Not Laffan Now
One serious attack on a single Middle East LNG export facility and the EU's self-inflicted energy crisis gets even worse.
“It was quite simply a serious strategic mistake to phase out nuclear energy.” – German Chancellor Friedrich Merz
At a breakfast meeting during a NATO Summit in Brussels in July 2018, President Trump expressed his displeasure to America’s European allies the riot act for Europe’s and in particular Germany’s dependence on Russia natural gas. At the time, Russia already supplied over 50% of Germany’s gas demand.
In an address two months later at the United Nations General Assembly in New York, Trump echoed the warning he had delivered in Brussels.
“Germany will become totally dependent on Russian energy if it does not immediately change course.”
The members of the German delegation visibly laughed and smirked. Forty months later when Russia invaded Ukraine, Germany and Europe came begging to Trump’s successor, Joe Biden (and Canadian Prime Minister Justin Trudeau), for liquified natural gas (LNG).
At the time, Germany consumed fifteen times more natural gas than it produced domestically, nearly double from 2010 around the time its Energiewende began to take its present, destructive form. Today, Germany consumes 22 times more natural gas than it produces.
While Germans were laughing at Trump in 2018, the EU 27 bloc as a whole was consuming more than six times the amount of natural gas it was producing. (By the end of 2024, that multiple had increased to over 11!)

▶ [What to work on] According to the article on European dependence on imported natural gas, how many times more natural gas does Germany consume today than it produces?

▶ [Collected material]
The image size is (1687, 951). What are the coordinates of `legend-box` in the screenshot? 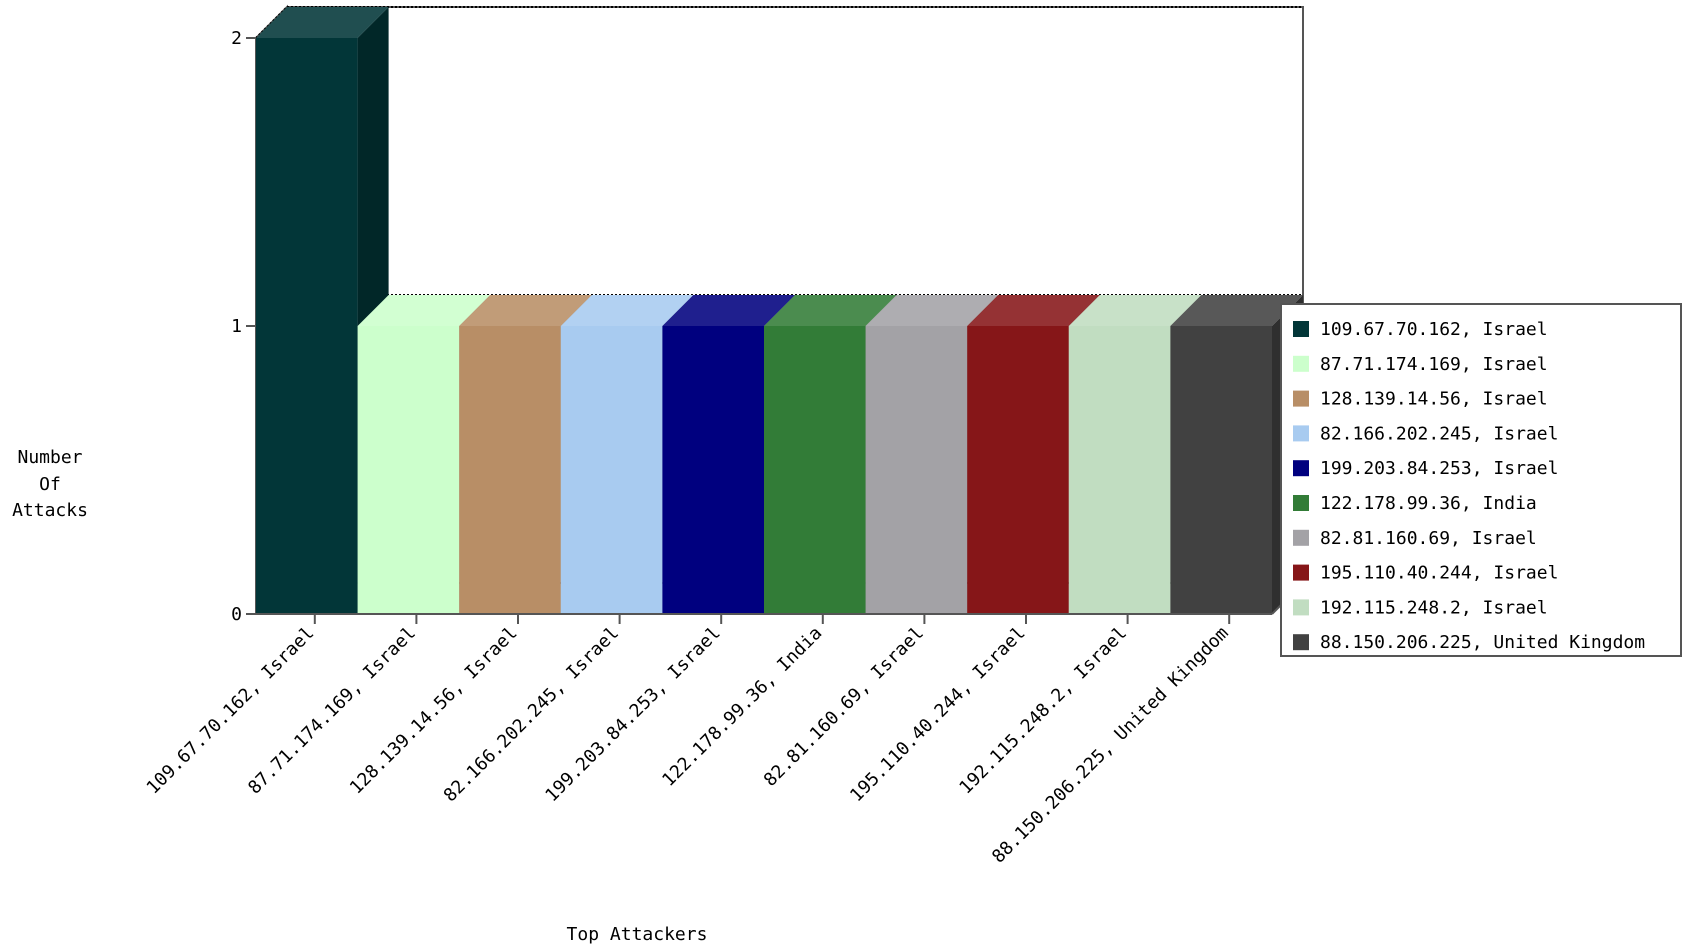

▶ [Completed exercise] Twenty-two times more.